De Moraes banned access to X in Brazil in late August after the social media platform refused to comply with censorship orders and appoint a new legal representative in Brazil. The ban on X in Brazil came after a months-long feud between the Brazilian judge — a self-styled “anti-fake news crusader” with an extensive track record of censorship of conservatives — and X’s owner Elon Musk, who publicly accused de Moraes of rigging the 2022 Brazilian election, which far-left President Luiz Inácio Lula da Silva narrowly won against then-incumbent conservative President Jair Bolsonaro.

Roughly one month after the ban, X announced that it would comply with the court’s censorship demands and reinstated Rachel de Oliveira Villa as the platform’s legal representative in Brazil. 

De Moraes imposed several fines on X related to its previous defiance of the censorship orders totaling 28.6 million Brazilian reais (roughly $5.24 million). Of the total, 18.3 million reais (roughly $3.35 million) were imposed on X for its failure to comply with the censorship orders.

The court fined X another 10 million reais (roughly $1.8 million) at the end of September after X was “inadvertent[ly] and temporar[ily]” accessible from Brazil for a period of two days as a result of a switch in Latin American network providers.

The remaining 300,000 Brazilian reais (roughly $55,284) represent the accumulated sum of a daily fine of 20,000 reais (roughly $3,656) imposed on Rachel de Oliveira Villa in mid-August at a time when the X platform was in defiance of the court’s orders.

The Brazilian top court announced on Friday afternoon that X had issued the payment and that de Moraes requested STF’s judicial secretariat certify that the fines had been fully paid and effectively deposited into the account linked to the court case.

In the evening hours of Friday, de Moraes announced that X had issued the payments to the wrong bank account, transferring the 28.6 million reais to an account in the state-owned Caixa Econômica Federal (CEF) bank instead of sending the money to the required account in Banco do Brasil, another state-owned banking institution.

“The deposit of the amount of R$28,600,000.00 was not made correctly in the account linked to these proceedings,” de Moraes said in a Friday court ruling. “Despite the defendant being fully aware of its existence in view of the blocks and deposits made previously.”

“It is therefore necessary to regularize the deposit made by X Brazil Internet Ltda, so that the fines can be paid in full and effectively,” the ruling read.

De Moraes, in the new ruling, ordered CEF bank to immediately transfer the amount deposited by X to the account in Banco do Brasil. The judge also instructed the STF’s court secretariat to confirm when the transfer has taken place for the payment of the fine to the correct account.

Once those requirements have been met, de Moraes stated, the case will be forwarded to the Brazilian Attorney General’s Office for an opinion. From there, de Moraes will assess the restoration of X’s services in Brazil.

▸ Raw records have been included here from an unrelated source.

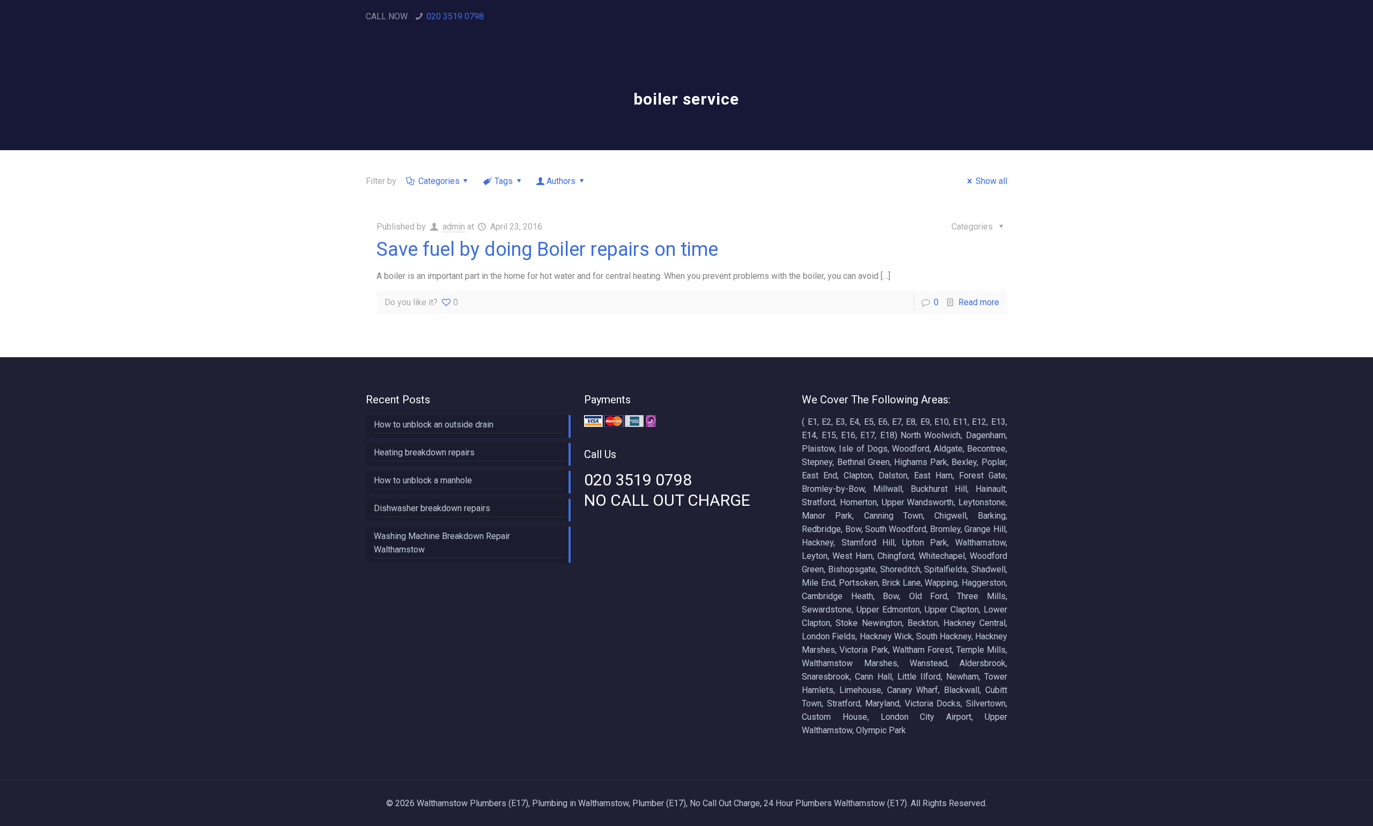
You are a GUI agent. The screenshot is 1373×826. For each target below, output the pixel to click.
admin (453, 227)
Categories (439, 181)
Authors (561, 181)
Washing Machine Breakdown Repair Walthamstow (442, 543)
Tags (503, 181)
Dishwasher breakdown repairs (432, 508)
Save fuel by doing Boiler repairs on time (547, 249)
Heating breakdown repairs (424, 452)
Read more (978, 302)
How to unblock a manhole (423, 480)
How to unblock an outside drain (433, 424)
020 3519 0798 (455, 16)
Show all (991, 181)
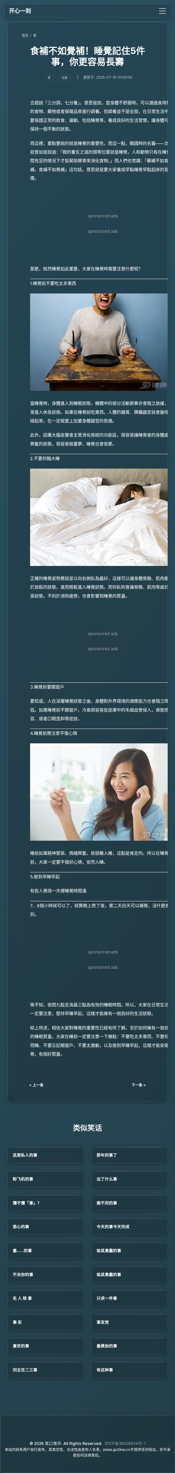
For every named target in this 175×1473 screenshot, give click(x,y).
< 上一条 (36, 1085)
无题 (64, 77)
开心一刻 (20, 11)
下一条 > (138, 1085)
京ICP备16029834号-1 (125, 1443)
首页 (25, 35)
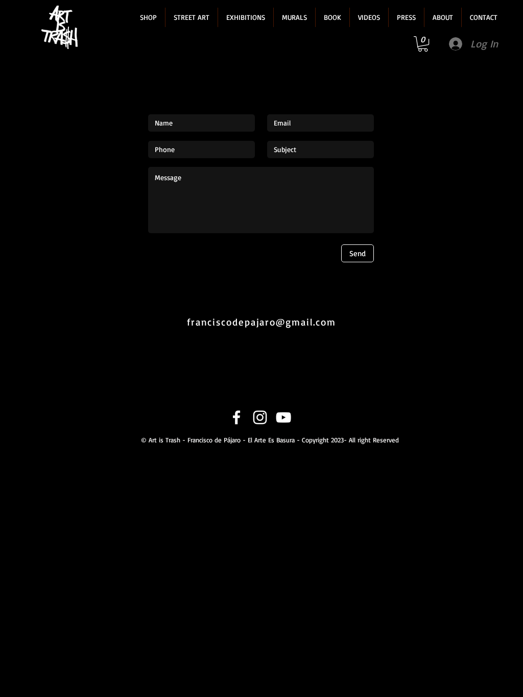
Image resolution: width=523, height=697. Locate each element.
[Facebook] (236, 417)
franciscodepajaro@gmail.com (261, 322)
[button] (148, 17)
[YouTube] (283, 417)
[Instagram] (260, 417)
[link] (423, 44)
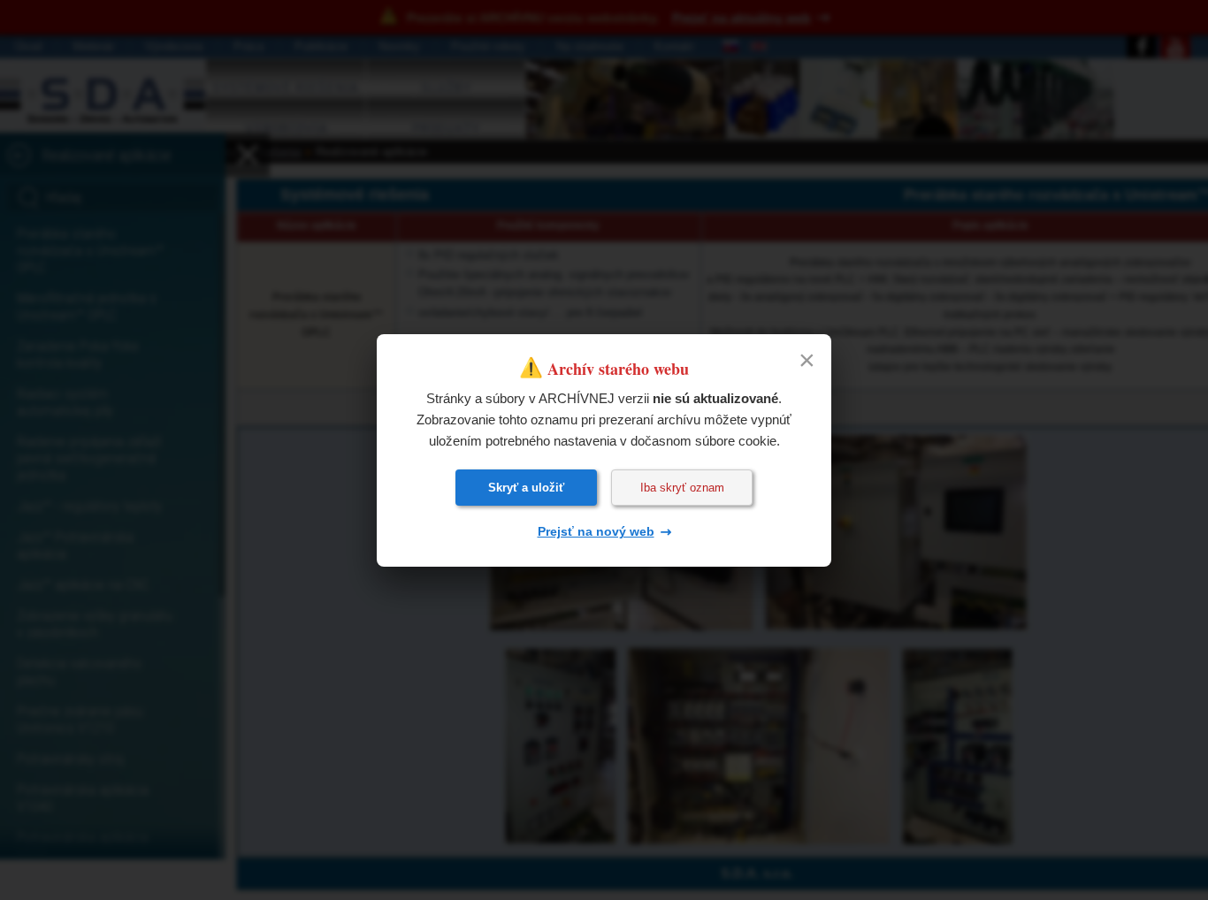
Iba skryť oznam (682, 487)
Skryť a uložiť (526, 487)
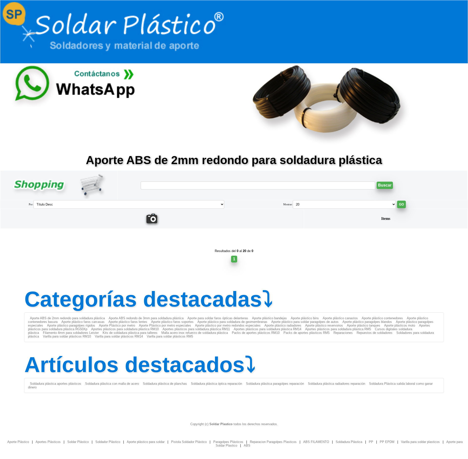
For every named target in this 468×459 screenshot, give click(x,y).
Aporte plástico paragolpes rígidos (71, 325)
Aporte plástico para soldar (146, 442)
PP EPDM (387, 442)
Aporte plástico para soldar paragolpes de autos (305, 322)
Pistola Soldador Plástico (189, 442)
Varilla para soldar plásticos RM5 (170, 336)
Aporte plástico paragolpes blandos (367, 322)
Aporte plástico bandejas (269, 318)
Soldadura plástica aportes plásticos (55, 383)
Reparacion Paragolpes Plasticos (273, 442)
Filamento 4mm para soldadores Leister (71, 333)
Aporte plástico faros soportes (172, 322)
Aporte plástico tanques (363, 325)
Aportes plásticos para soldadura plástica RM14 (267, 329)
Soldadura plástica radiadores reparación (336, 383)
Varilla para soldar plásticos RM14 (119, 336)
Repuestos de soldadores (374, 333)
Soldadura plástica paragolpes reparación (275, 383)
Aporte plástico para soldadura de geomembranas (232, 322)
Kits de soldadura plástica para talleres (130, 333)
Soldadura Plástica (349, 442)
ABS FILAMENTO (316, 442)
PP (371, 442)
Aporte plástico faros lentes (127, 322)
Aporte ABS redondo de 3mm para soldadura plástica (146, 318)
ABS (247, 445)
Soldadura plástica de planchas (165, 383)
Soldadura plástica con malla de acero (112, 383)
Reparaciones (343, 333)
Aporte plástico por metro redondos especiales (228, 325)
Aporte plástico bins (305, 318)
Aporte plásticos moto (399, 325)
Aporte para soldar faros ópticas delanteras (217, 318)
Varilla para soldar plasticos (420, 442)
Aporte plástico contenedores (382, 318)
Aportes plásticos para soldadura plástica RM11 (196, 329)
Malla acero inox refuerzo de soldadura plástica (194, 333)
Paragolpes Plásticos (228, 442)
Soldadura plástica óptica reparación (216, 383)
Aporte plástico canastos (340, 318)
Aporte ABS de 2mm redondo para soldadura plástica (67, 318)
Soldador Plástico (107, 442)
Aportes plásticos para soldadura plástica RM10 (125, 329)
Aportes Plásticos (48, 442)
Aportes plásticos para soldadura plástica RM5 (338, 329)
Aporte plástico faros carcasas (83, 322)
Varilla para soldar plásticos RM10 (67, 336)
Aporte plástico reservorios (324, 325)
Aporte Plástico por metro (117, 325)
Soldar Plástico (78, 442)
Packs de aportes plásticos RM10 (256, 333)
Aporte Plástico (18, 442)
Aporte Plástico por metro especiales (165, 325)
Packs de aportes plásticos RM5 (306, 333)
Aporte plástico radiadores (282, 325)
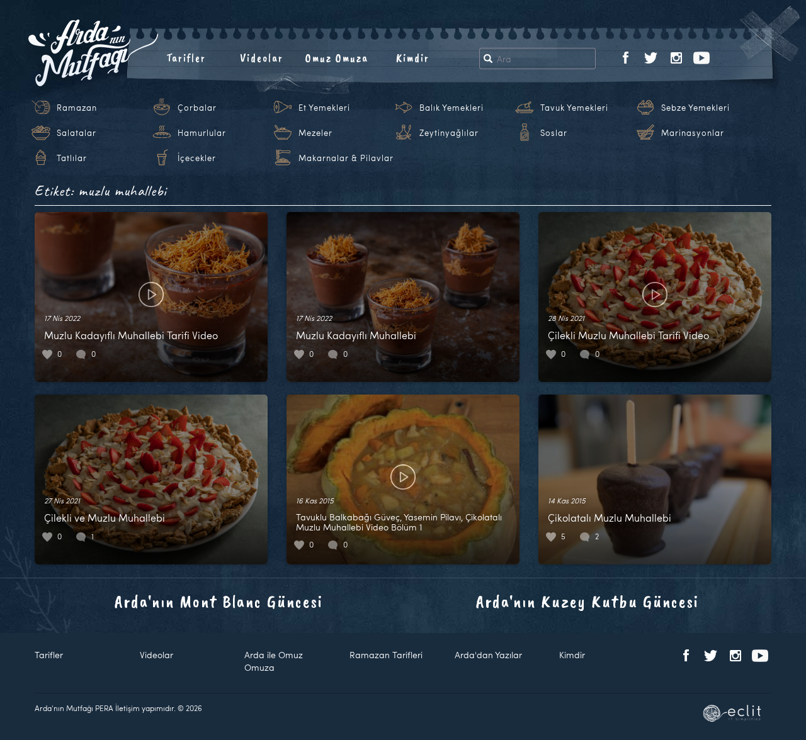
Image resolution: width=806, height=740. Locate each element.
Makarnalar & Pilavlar (346, 158)
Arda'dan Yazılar (488, 655)
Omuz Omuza (336, 58)
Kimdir (412, 58)
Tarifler (186, 58)
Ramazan (77, 107)
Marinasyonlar (692, 132)
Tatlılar (72, 158)
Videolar (261, 58)
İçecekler (197, 158)
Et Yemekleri (324, 107)
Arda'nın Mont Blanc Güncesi (219, 601)
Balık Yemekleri (451, 107)
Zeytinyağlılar (449, 132)
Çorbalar (197, 107)
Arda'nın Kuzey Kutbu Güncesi (587, 601)
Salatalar (76, 132)
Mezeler (315, 132)
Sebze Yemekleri (695, 107)
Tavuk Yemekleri (574, 107)
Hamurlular (202, 132)
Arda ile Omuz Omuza (273, 661)
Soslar (553, 132)
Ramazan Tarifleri (386, 655)
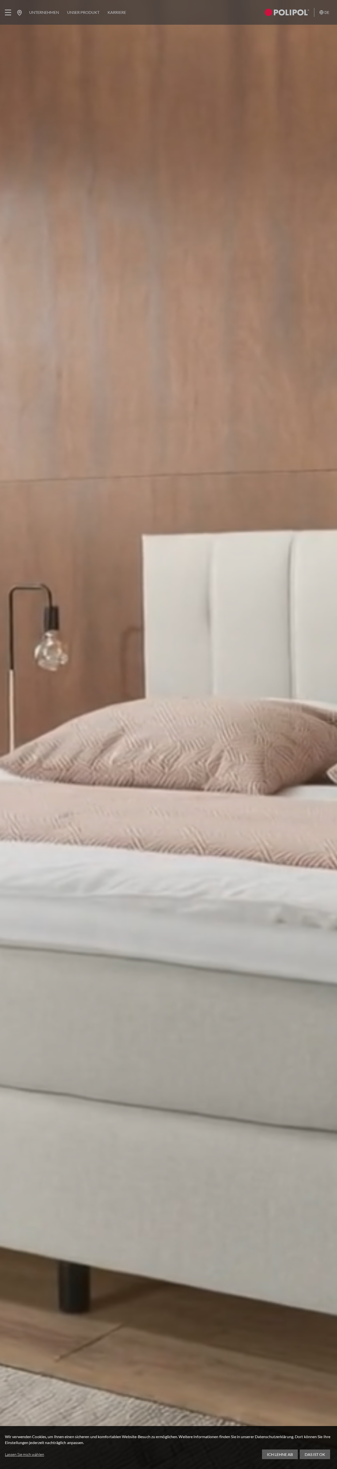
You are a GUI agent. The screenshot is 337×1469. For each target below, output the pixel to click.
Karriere (117, 12)
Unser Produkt (83, 12)
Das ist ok (315, 1454)
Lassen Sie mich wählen (24, 1454)
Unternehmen (44, 12)
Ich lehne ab (280, 1454)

The court ruling does not establish a deadline for the pending decisions.

According to the Brazilian newspaper O Globo, the 28.6 million reais paid by X in fines will remain “at the disposal” of the STF until de Moraes, as rapporteur of the case against the social media platform, issues a ruling that “will subsequently determine the final destination” of the funds, “as will occur with any new amounts relating to fines.”